(Screenshot grounding data)
= = = = =
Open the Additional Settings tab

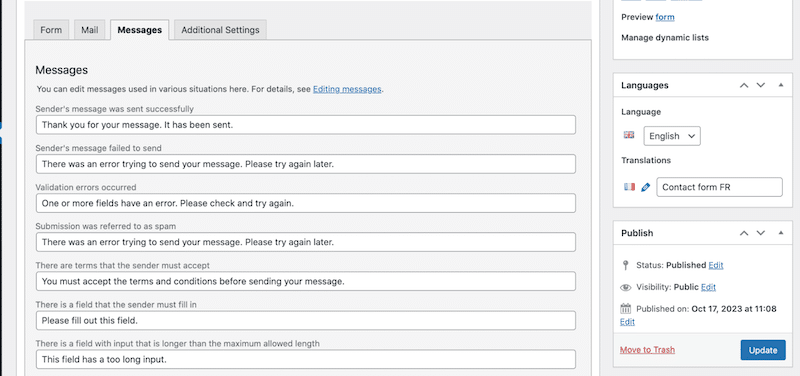(220, 30)
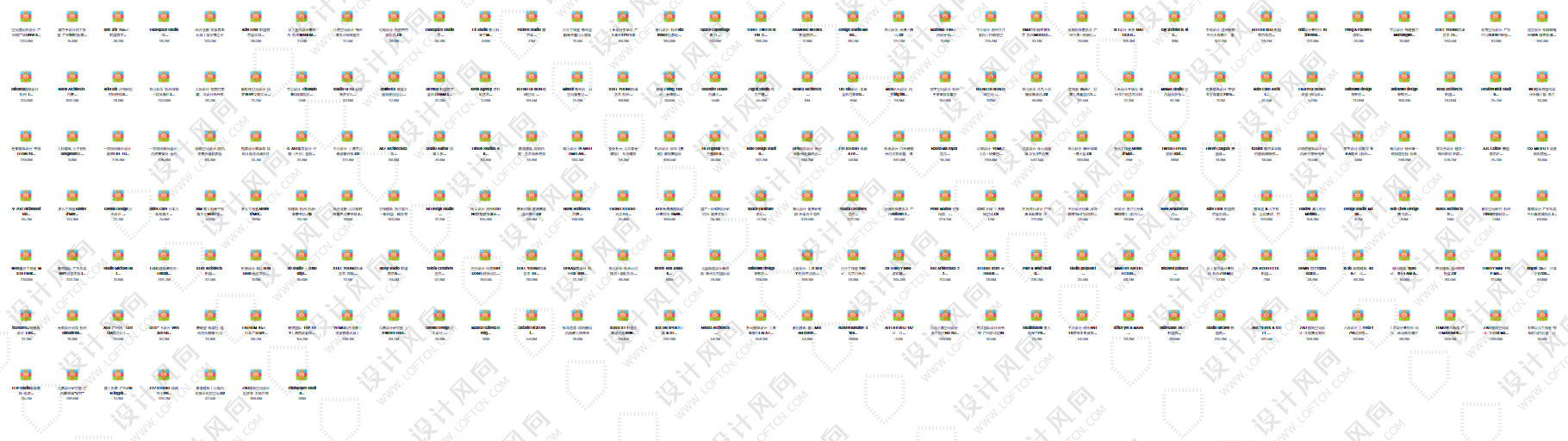The width and height of the screenshot is (1568, 441).
Task: Open the ALA Architects archive file
Action: coord(394,136)
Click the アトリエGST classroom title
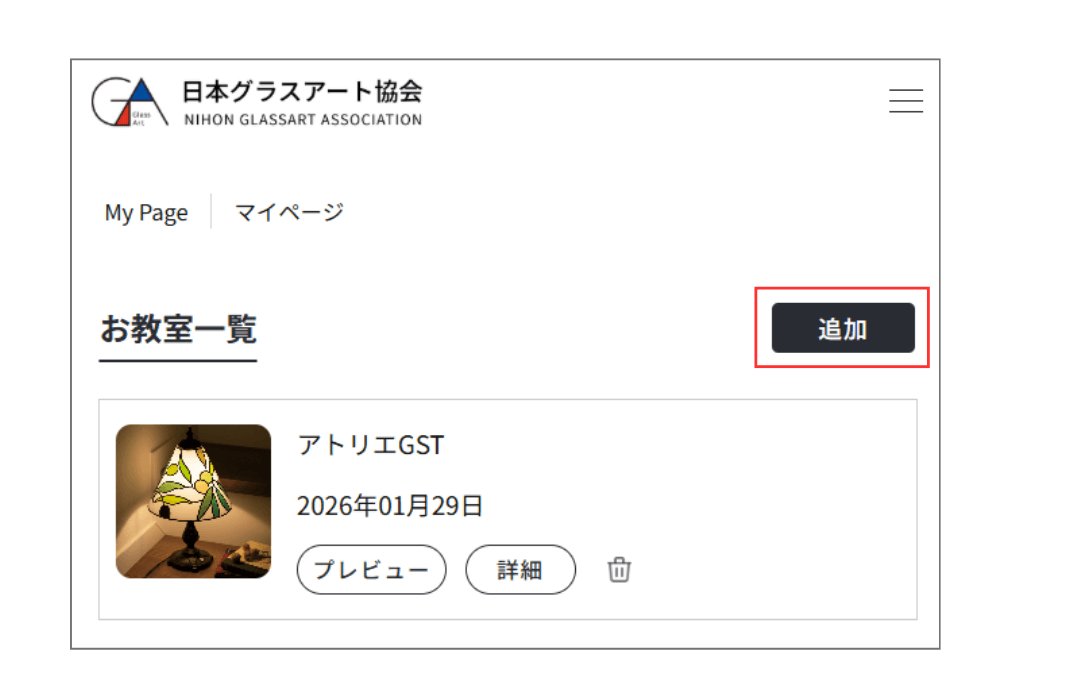 371,445
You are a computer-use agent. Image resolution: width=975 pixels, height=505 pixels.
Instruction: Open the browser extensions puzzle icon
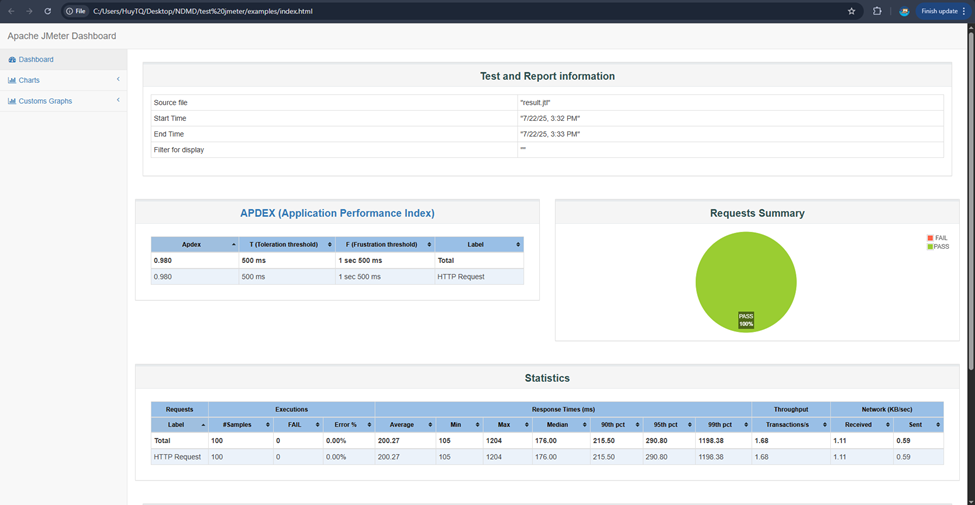pyautogui.click(x=877, y=11)
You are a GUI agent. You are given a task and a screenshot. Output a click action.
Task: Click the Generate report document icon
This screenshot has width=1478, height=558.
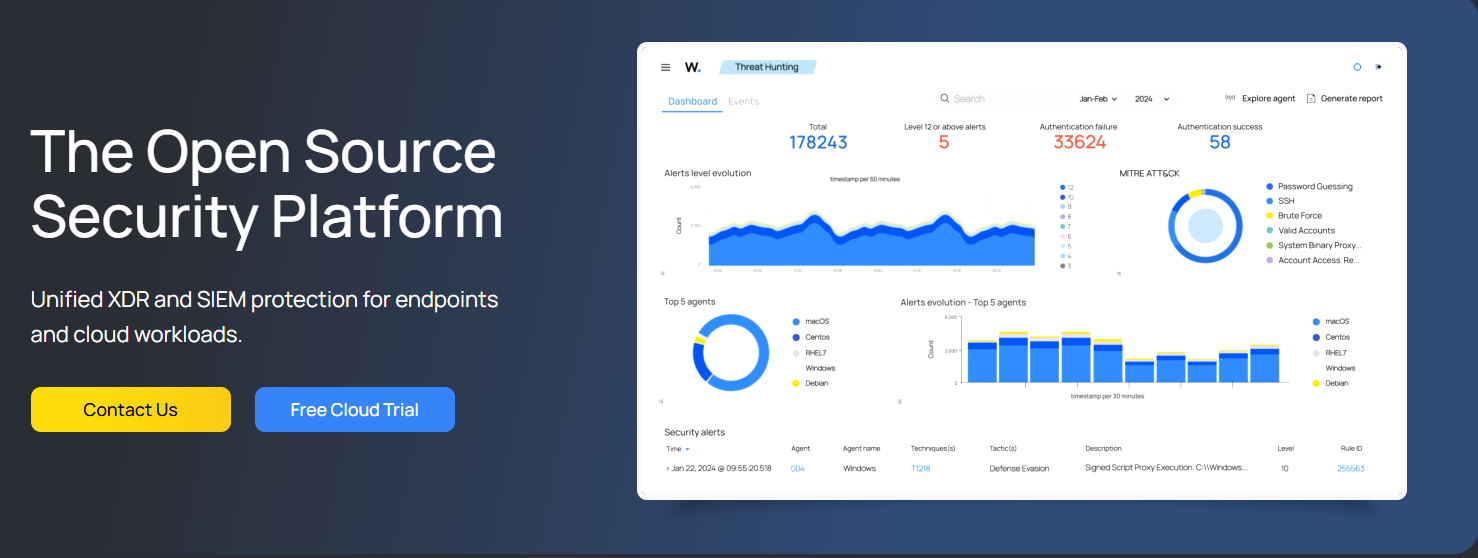tap(1311, 98)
= = = = =
■ WHAT YOU WILL DO
Without any of its images, the data above should be returned exactly.

■ ANSWER SECTION
Open the Additional Settings tab

(220, 30)
The width and height of the screenshot is (1568, 441).
Task: Open the ALA Architects archive file
Action: coord(394,136)
Click the アトリエGST classroom title
 371,445
You are a computer-use agent. Image resolution: width=975 pixels, height=505 pixels.
Instruction: Open the browser extensions puzzle icon
pyautogui.click(x=877, y=11)
You are a GUI agent. You are given a task and a screenshot. Output a click action.
Task: Click the Generate report document icon
This screenshot has width=1478, height=558.
tap(1311, 98)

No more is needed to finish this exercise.